| It's an interesting question. There is http://www.acm.org/ which supports the academic CS establishment but frankly has a "devil may care" attitude about practitioners. CACM is full of hand-wringing articles about the roller-coastering numbers of CS undergrads and they never once get a clue that the undergrads hear rumours about what happens to people in computing once the flush of youth wears off. (It's a general thing that engineers start out with good pay but hit a glass ceiling rapidly) I used to be a member but I quit because of this. If I had to point to a particular issue it is that the ACM has unquestioning support of increasing H-1B visas. I am a member of the IEEE Computer Society precisely because they take the opposite side. Personally it is not a litmus test for me, I see there are two sides of the issue, but when you look at the ACM they are in lockstep with the industry which sees it as a one-sided issue and anybody who questions it is like one of those brits that likes to brawl at football matches. Anti-professionalism (that is, active opposition and resistance to professionalism) is the dominant paradigm in IT and it creates "market for lemons" situations that has a number of negative impacts on the field, the worst of which is that once you do get the job (well paid or not) you will almost inevitably be forced into malpractice by management and not have anybody to support you.
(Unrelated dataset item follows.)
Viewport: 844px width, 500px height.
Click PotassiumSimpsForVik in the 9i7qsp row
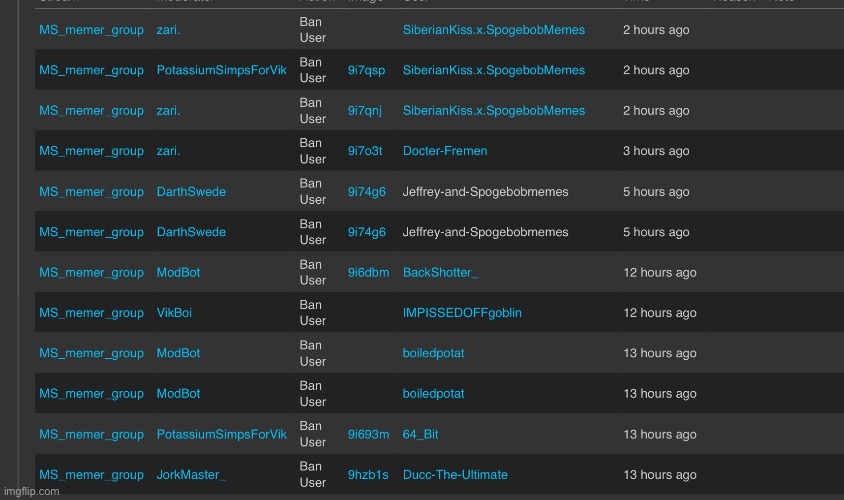(x=221, y=71)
If there was a simple explanation of the situation it is that computing came along in a time when unions were on the run. Had computers became widespread 20 or 30 years earlier, the situation might be very different. |
WWII was the catalyst for a lot of technical research. It spawned the birth of the modern computer with Turing and it also saw the birth or what is now considered modern Operations Research. For example, during WWII George Dantzig (the person that developed the Simplex Algorithm) served in the U.S. Air Force Office of Statistical Control. He only returned to finish his PhD at Berkeley after the was was over. Also a lot of work with Bayesian search started developing around this time to do things like help search for enemy subs.
However INFORMS is very involved in the OR/MS community and multiple times per year they host meetings where one of the goals is to connect grad students with companies.